パエリアの会
(オホーツク俳句サークル)

わが師 わが友 パーティー

私の学部時代の同級生で
素晴らしく優秀であった、そしてその後もさらに素晴らしい業績を重ねた
野田 亮 京都大学医学部教授
定年記念パーティーに参加するために、
京都に土日でいってきました。

5時から講演が一時間、ガンの正常細胞への復帰の
メカニズムの研究の深さ、素晴らしい科学者たちとの出会いなど
感動的なお話。
6時からなんと9時まで懇親会。

そこは、ご本人の趣味が表れたそうですが、
まるで音楽会のように、何人かの生演奏がありました。
独奏のピアノが二人、息子さんとお仲間の
4重奏、そして、会の締めくくりは野田さんご家族の
ご本人フルート、奥様ビオラ・ダ・ガンバ、
ご長男バイオリン、次男チェロの4重奏。


科学者として、人としての素晴らしさがあふれた会合でした。
終了時には「わが師、わが友」という業績集/作文集を
いただきました。その表紙は、野田さんの油絵、
そしてなんと裏表紙には、パエリアが記念に贈った俳句が。

さらに二次会に誘っていただき、京都大学医学部の
研究室で、午前1時半位まで話が弾みました。
私は網走から飛行機を二つ乗り継いで参加でしたが、
さらに彼のお弟子さんでアメリカのサンディエゴと
ボストンから二人の研究者が参加していて、
お人柄の素晴らしさを表していますね。

ちなみに私がお送りしたのは、定年を迎えられえた3月末を想定して、
来し方も行方も京の花万朶(きしかたも ゆくえも きょうの はなまんだ)
という句です。

実際に、彼は、定年を迎えたのですが、4月からは
科学倫理系の副学長として、さらに大学の
科学研究の規範を向上させるというお役に着くことが
決まっています。
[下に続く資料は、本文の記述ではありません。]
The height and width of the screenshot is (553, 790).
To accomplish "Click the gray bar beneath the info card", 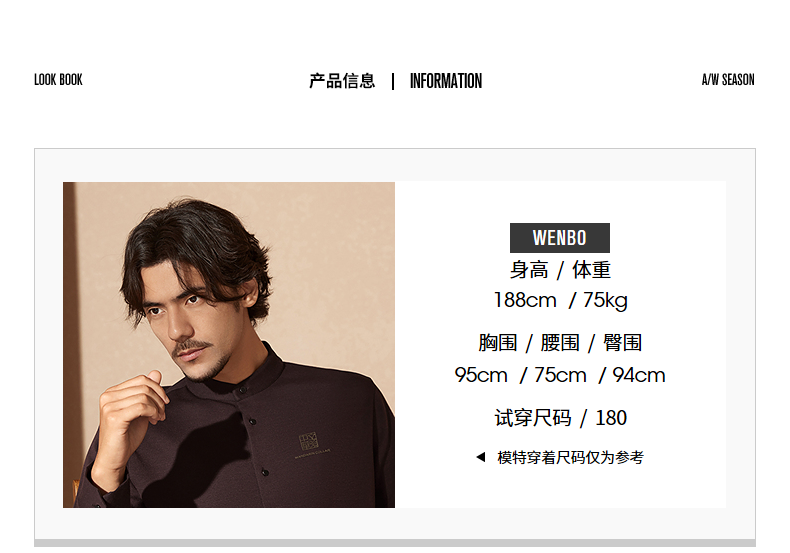I will coord(395,543).
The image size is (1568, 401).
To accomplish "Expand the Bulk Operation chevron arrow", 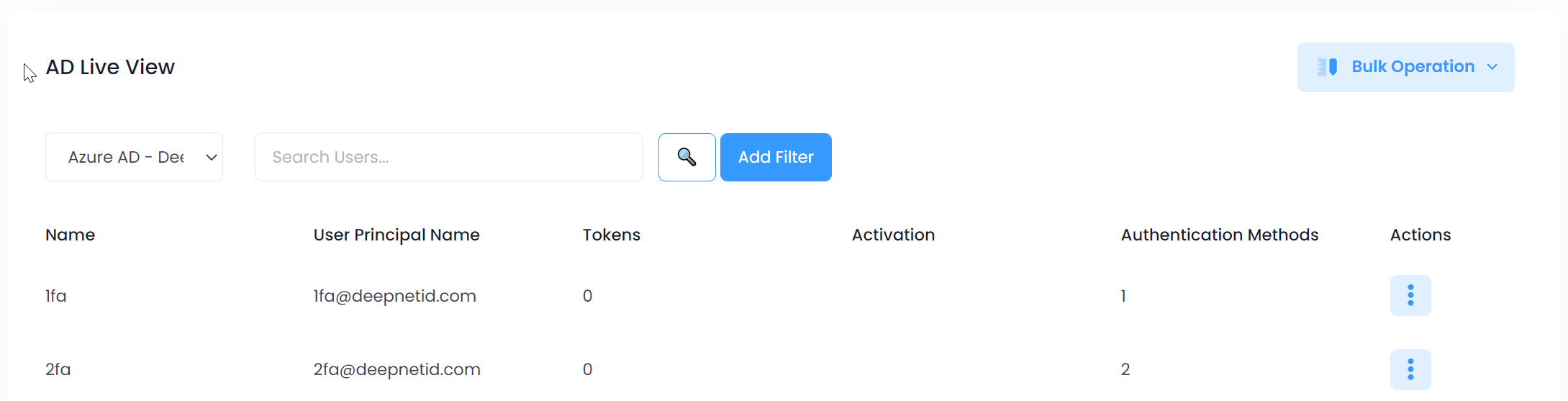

まさに俳句の内容が合致します。
科学だけでなく哲学的な素養も深いというところ、
誠実なお人柄が見込まれたようです。

作文集のタイトルはまさに私にとっての彼、
わが師、わが友
同級生でbest friend でありながら、teacherでも
あって、ずっと私の節目節目の指導もしてくれました。

これからもますますお元気でご活躍ください。
そして、また会えるときを楽しみにしています!

蕗の薹

蕗の薹遅速いづれも翳りなく  パエリア

初蝶

先週は
まだ降っていやがる窓の春の雪
という気分でしたが、
今朝は、
初蝶が粉かけにきて今朝の窓
そんな朝。
明るく春めいています。

雪が深いと散歩もする気分ではありませんが、
キャンパスにも歩きたい雰囲気が。
落葉松の実をつけた枝が雪で折れたものか
落ちていました。

ファイントレイル

オホーツクキャンパスの周りに
ファイントレイルという静かな森があります。
何か所から散歩に入ることができます。
野球部グラウンドの端から入ると
鳥たちがさかんに飛び立っては逃げるというのでもなく
行く先にまた降りてきます。
そこからは広い景色も広がっています。
薄い色の菫の花が沢山咲くのですが、また
咲いていませんでした。
途中雪が沢山残っていて行けなくなって
半分で戻りました。
ラボの窓辺の菫は咲き始めています。

サルディニア島の春

スイス時代の友人からメイルが来ました。
地中海のサルディニアで過ごして、
写真が趣味な彼が撮影した蘭の花の
画像を送ってくれました。

じつはこの花,
「香りの認知と生理作用:匂いはなぜ心を動かすのか?」
という私の授業で学生さんたちに紹介していた花でした。

花の名は、Ophrys speculum
(英語ではMirror orchid または Bee orchid)


この花は、姿が雌の蜂に似ていて、
雄が誘惑されて、交尾行動を起こします。
これで受粉が成立するわけです。
すると、さらに沢山の雄が寄ってきて花を
壊されないように、雌の蜂が交尾の後に
放出する、「もう来ちゃ厭!」フェロモンである、
フェネシルヘキサノエート
という化合物と同じ物質を
この花が放出します。
こうして、花は受粉を助けてもらった上で、
花を壊されないように更なる交尾行為を拒絶します。

なんと不思議なことでしょう。
蜂の愛の行為が、蘭の花の受粉を助ける。
そのあとは、肘鉄フェロモンがでるということ。